╭─ Information provided
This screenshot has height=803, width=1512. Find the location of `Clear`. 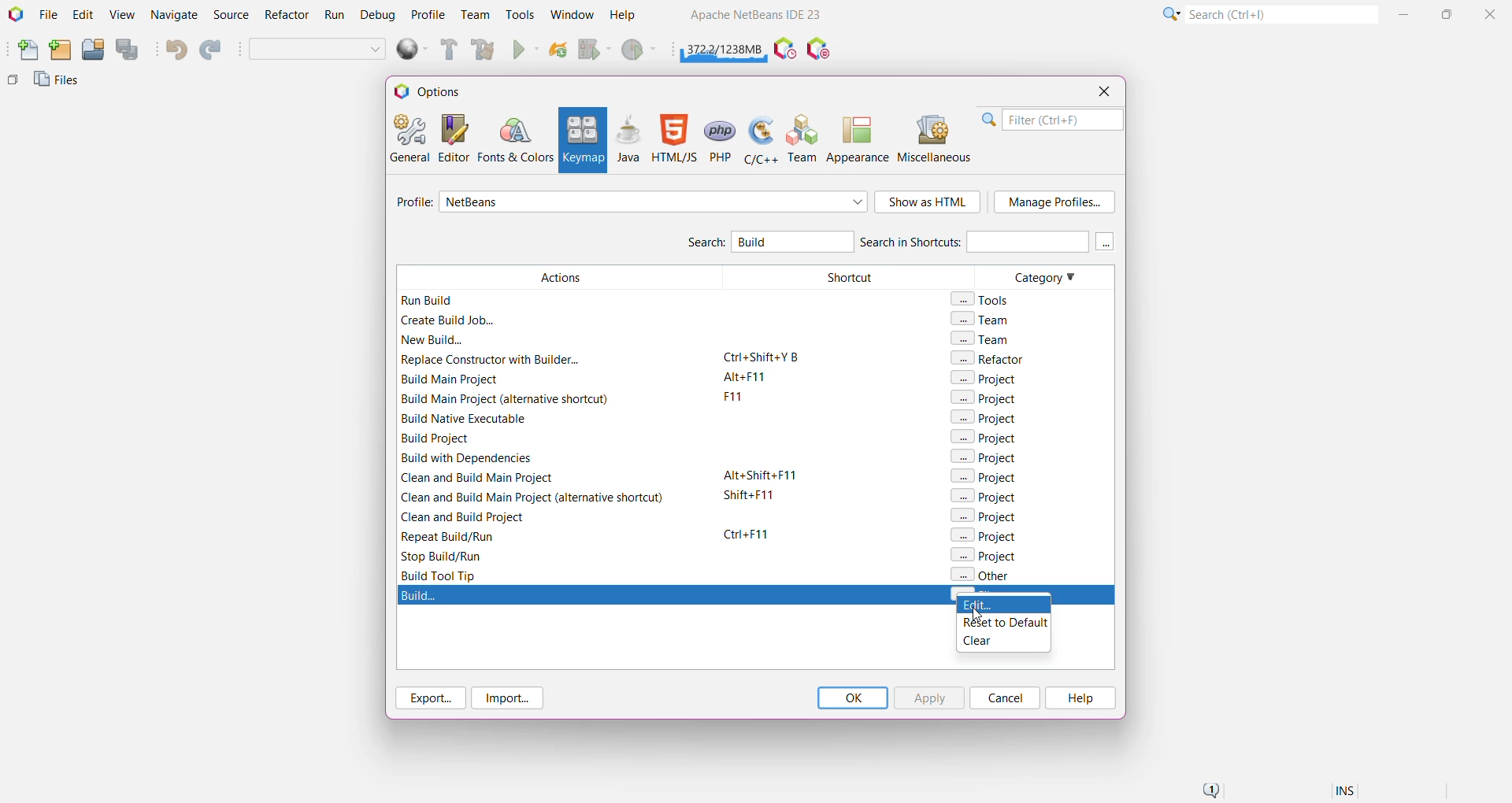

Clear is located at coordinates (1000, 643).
╰─
╭─ Information provided
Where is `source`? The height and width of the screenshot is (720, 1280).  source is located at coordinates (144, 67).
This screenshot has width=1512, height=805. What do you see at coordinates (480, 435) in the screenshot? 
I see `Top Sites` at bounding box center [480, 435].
╰─
What you have to do: Copy the records word for word, from the line with "This screenshot has height=803, width=1512." up to and including the line with "Clear is located at coordinates (1000, 643).", and leave the pictures out of your answer.

Solution to the problem:
This screenshot has height=803, width=1512. Find the location of `Clear`. 

Clear is located at coordinates (1000, 643).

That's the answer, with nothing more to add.